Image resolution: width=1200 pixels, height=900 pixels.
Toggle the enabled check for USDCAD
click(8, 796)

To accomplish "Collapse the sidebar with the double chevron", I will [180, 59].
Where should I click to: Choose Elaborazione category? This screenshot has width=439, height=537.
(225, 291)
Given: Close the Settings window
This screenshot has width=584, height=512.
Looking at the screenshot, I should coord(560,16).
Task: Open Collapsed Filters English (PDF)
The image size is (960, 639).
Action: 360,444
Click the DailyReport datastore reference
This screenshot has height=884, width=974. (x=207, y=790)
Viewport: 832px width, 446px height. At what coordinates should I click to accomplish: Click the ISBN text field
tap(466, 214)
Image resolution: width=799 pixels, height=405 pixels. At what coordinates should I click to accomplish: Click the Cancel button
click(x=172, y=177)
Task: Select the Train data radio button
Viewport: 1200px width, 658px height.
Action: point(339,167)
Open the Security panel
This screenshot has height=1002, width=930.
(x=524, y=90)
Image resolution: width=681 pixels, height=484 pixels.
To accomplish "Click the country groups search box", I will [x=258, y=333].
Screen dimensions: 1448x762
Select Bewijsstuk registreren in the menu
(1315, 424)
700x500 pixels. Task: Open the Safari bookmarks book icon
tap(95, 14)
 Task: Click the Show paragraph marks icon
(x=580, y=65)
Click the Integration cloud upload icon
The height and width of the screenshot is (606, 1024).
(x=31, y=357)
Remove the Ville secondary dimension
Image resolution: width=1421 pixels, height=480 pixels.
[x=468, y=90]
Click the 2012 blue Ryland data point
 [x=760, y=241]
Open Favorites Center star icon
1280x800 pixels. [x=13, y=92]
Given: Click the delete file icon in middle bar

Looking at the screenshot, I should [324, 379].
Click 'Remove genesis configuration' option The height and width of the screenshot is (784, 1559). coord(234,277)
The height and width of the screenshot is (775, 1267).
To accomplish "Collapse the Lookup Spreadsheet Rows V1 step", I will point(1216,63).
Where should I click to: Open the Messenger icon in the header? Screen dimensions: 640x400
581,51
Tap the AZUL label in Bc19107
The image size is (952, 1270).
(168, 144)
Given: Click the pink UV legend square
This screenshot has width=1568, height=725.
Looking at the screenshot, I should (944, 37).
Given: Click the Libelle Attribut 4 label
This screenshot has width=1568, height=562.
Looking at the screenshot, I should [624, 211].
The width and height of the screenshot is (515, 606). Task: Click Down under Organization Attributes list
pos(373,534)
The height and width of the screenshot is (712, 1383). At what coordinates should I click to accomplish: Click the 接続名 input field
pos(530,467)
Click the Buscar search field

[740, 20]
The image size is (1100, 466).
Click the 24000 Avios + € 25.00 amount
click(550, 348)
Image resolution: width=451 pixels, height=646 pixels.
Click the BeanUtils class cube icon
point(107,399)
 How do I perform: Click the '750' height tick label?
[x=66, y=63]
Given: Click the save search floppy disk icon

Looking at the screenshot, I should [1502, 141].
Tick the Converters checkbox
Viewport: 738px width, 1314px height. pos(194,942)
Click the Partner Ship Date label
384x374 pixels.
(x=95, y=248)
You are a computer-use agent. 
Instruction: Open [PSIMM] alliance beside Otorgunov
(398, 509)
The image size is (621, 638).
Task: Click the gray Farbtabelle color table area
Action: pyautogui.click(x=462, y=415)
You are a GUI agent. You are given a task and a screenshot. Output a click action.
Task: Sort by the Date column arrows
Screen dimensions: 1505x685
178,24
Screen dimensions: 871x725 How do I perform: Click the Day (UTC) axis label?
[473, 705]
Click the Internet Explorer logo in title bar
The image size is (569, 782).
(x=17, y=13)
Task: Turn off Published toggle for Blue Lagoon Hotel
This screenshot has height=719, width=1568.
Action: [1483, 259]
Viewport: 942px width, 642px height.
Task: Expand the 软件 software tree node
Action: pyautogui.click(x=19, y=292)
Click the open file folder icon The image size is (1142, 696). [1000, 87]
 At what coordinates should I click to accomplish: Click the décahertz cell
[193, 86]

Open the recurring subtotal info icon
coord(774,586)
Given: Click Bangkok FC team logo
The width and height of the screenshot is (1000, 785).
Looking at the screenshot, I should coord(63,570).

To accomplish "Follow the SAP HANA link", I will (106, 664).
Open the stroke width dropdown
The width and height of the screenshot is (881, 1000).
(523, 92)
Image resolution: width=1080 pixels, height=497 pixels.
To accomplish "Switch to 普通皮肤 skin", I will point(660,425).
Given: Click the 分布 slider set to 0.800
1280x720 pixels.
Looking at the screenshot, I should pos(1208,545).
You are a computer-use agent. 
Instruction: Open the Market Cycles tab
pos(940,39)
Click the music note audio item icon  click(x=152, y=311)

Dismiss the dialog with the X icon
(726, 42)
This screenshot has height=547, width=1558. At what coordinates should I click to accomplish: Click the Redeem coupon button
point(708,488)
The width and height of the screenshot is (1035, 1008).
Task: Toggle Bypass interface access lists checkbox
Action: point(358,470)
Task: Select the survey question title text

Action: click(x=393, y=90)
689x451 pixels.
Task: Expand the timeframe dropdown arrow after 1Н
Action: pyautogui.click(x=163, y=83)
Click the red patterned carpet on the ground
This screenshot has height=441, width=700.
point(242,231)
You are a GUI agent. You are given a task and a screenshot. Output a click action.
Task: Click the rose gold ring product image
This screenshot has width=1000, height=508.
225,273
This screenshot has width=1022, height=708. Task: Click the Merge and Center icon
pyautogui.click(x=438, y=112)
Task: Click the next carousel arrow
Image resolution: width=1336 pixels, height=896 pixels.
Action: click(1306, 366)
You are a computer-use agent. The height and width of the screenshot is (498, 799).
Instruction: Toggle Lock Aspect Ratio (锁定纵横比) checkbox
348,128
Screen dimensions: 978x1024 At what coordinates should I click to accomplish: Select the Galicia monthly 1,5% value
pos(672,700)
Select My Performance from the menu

──────────

WORK TASK: Copy every line of the entries above in which "Remove" occurs.

SOLUTION BELOW:
Remove the Ville secondary dimension
Click 'Remove genesis configuration' option The height and width of the screenshot is (784, 1559). coord(234,277)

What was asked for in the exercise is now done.